The bank's loss rate on credit card loans is the worst among big U.S. card issuers and “well above subprime lenders” at 2.93%, according to a note from JPMorgan.
A record number of British pensioners are working
According to the ONS, there are now almost 1.5 million Britons over the age of 65 in employment, driven by rises in part-time work.
The increase in people working past the UK’s state pension age could reflect rising cost of living pressures, forcing some out of retirement. The U.S. is seeing similar trends.
China reins in belt and road program, $1 trillion later
China's Belt and Road infrastructure program was designed to expand its influence across Asia, Africa and Latin America. One trillion dollars later, Beijing is working on an overhaul of the troubled initiative. A slowing global economy, rising interest rates and higher inflation have left countries struggling to repay their debts to China, as reported by the WSJ.
Transcripts
FedEx CEO Raj Subramaniam is prioritising cost cutting:
"Getting cost out rapidly is my priority...We saw a decline in our volumes during Q1, which accelerated in the final weeks. Our softening volumes in Asia & US were predominantly due to the economy while the shortfall in Europe was both economic & service related."
J.P. Morgan Chase CEO Jamie Dimon points out that the ESG agenda is hurting the American economy and that more oil and natural gas production is needed to reduce CO2 emissions:
“The world needs effectively 100 million barrels of oil and gas every day, and we need it for 10 years. To do that, we need proper investing in the oil and gas complex.
Investing in the oil and gas complex is good for reducing CO2, because as we have all seen, because of the high price of oil and gas, particularly for the rest of the world, you’ve seen everyone going back to coal. Not just poor nations like India, Indonesia and Vietnam, but wealthy nations like Germany, France and the Netherlands."
Things that make you go hmm...
The WSJ says that oil leases on Federal land have slowed to a trickle under the Biden administration. In his first 19 months in office he has leased out just 126,228 acres for drilling.

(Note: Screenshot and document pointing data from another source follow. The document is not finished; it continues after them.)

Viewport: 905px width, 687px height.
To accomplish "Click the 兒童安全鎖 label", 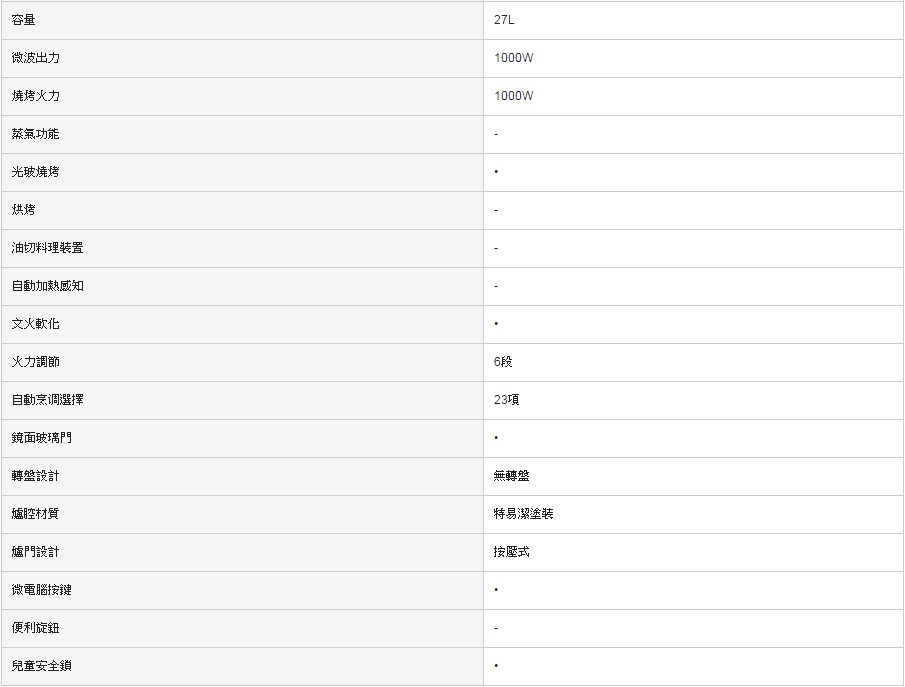I will click(x=42, y=666).
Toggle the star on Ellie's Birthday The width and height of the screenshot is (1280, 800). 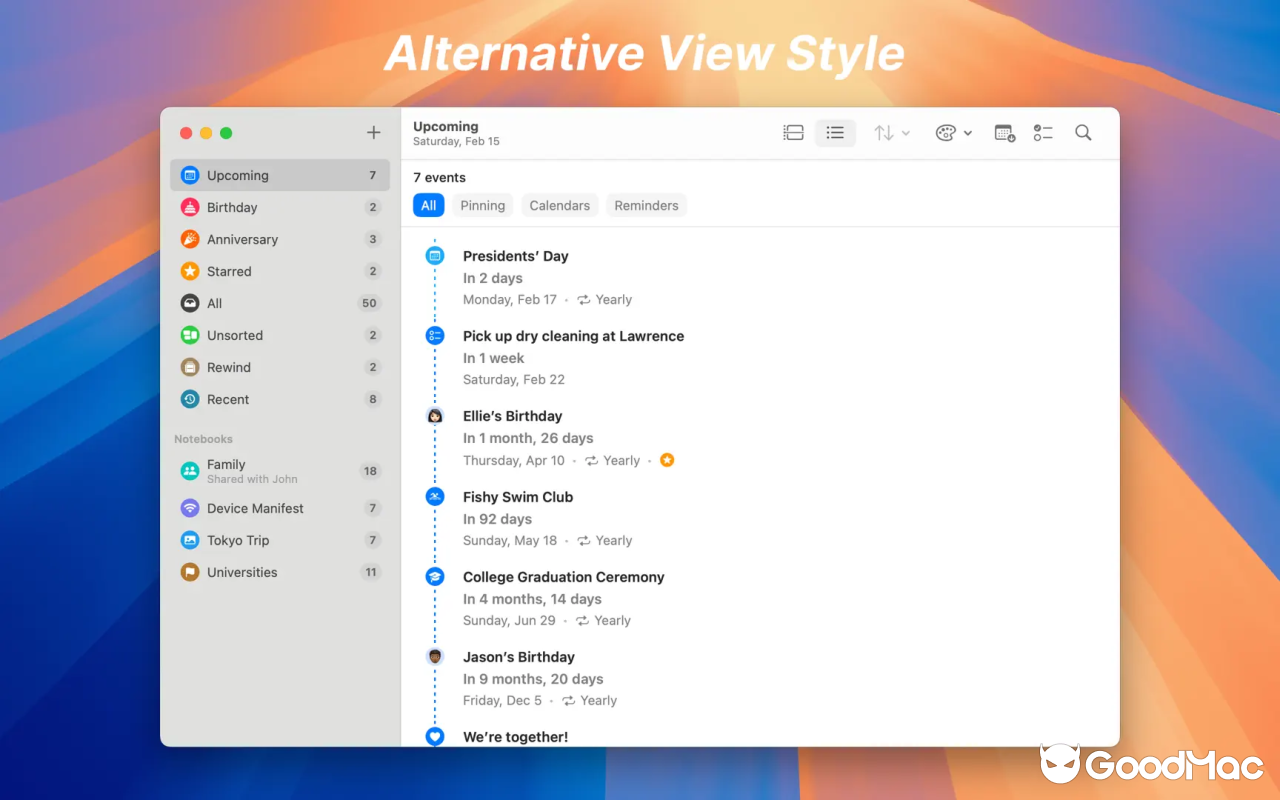[666, 460]
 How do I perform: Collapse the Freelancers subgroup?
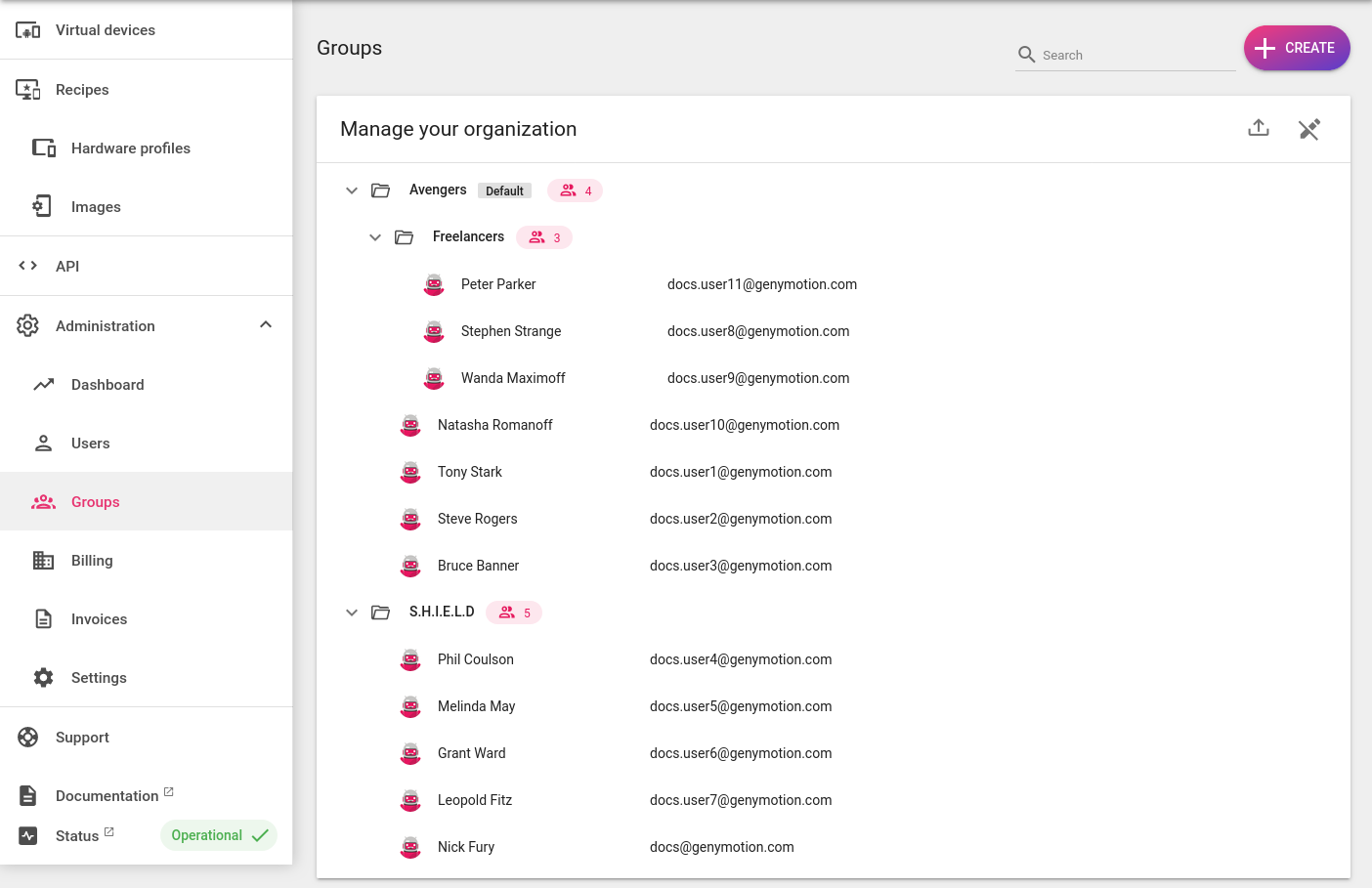coord(375,236)
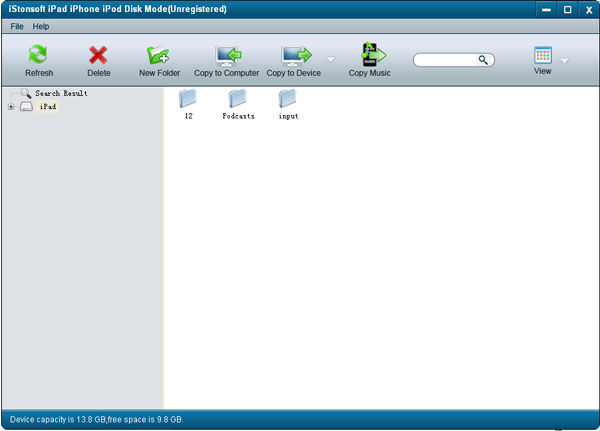Open the View dropdown arrow

[x=564, y=60]
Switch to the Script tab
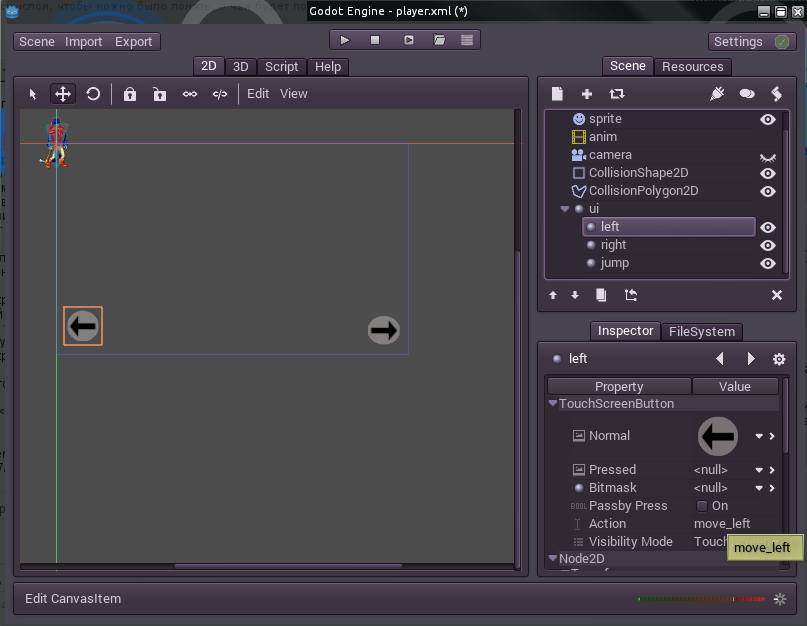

Since Nixon, no president has leased fewer than 4.4m acres at the same stage in their presidency. Harry Truman was the last to lease fewer acres at just 65,658 in 1945/6 when offshore drilling was just beginning.
Until next time...
Thank you for reading this week’s issue. If you found it interesting, consider sharing it with someone who would enjoy it.
Do you have any questions or thoughts? Please feel free to reach out.
Have a wonderful week.
Why ‘Buy the Umbrella’?
Individuals, many of whom also run businesses and governments, tend to not think of the downside when the present is stable, and the future is looking positive (usually when we feel most in control).
Just because it is currently sunny, does not mean it will never rain. If we are not prepared, once it does begin to rain, we will end up running around looking for an umbrella in the middle of a storm when they are typically in short supply. We therefore need to ‘buy the umbrella’ before it rains.
Simultaneously, we cannot allow our awareness of risk to make us fearful, pessimistic, or paranoid, as this too works against us over the long-term.
Having the right mindset in advance is critical. The challenge is getting the right balance between being optimistic about the future and being able to not only withstand future crises, but in fact grow stronger due to the opportunities they tend to present.
It is not enough just to be conservative. One needs to be willing to put cash to work when others feel least comfortable doing it. To do that with confidence, we need to have a foundational understanding of history, business, markets and human psychology.
Our mission at BTU is to learn as much about the world as possible, and in doing so, to try to find investment opportunities with favourable risk/reward characteristics. These should, over the long term, help build sustainable wealth.